§ Text:

Re: Retiring empty regions

2016-04-01 Thread Jean-Marc Spaggiari
;) That was not the question ;)

So Nick, merge on 1.1 is not recommended??? Was working very well on
previous versions. Is ProcV2 really impact it that bad??

JMS

2016-04-01 13:49 GMT-04:00 Vladimir Rodionov :

> >> This is something
> >> which makes it far less useful for time-series databases with short TTL
> on
> >> the tables.
>
> With a right row-key design you will never have empty regions due to TTL.
>
> -Vlad
>
> On Thu, Mar 31, 2016 at 10:31 PM, Mikhail Antonov 
> wrote:
>
> > Crazy idea, but you might be able to take stripped down version of region
> > normalizer code and make a Tool to run? Requesting split or merge is done
> > through the client API, and the only weighing information you need is
> > whether region empty or not, that you could find out too?
> >
> >
> > "Short of upgrading to 1.2 for the region normalizer,"
> >
> > A bit off topic, but I think unfortunately region normalizer now ignores
> > empty regions to avoid undoing pre-split on the table. This is something
> > which makes it far less useful for time-series databases with short TTL
> on
> > the tables. We'll need to address that.

§ What is needed:
Answer these questions using the thread above:
(a) What does Vladimir Rodionov say will keep TTL from leaving empty regions?
(b) What does Mikhail Antonov say the region normalizer now ignores, and for what reason?
(c) On which version does Jean-Marc Spaggiari ask whether merge is not recommended?

§ Stored data:
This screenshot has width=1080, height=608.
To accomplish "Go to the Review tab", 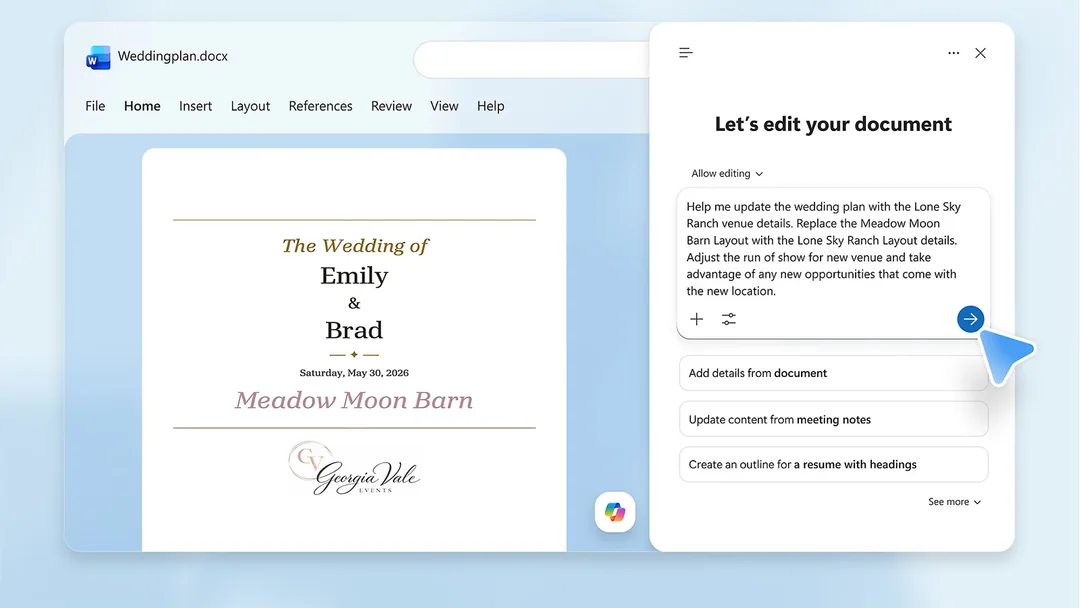I will [x=391, y=106].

§ Result of this task:
(a) A right row-key design.
(b) It ignores empty regions, to avoid undoing the pre-split on the table.
(c) Version 1.1.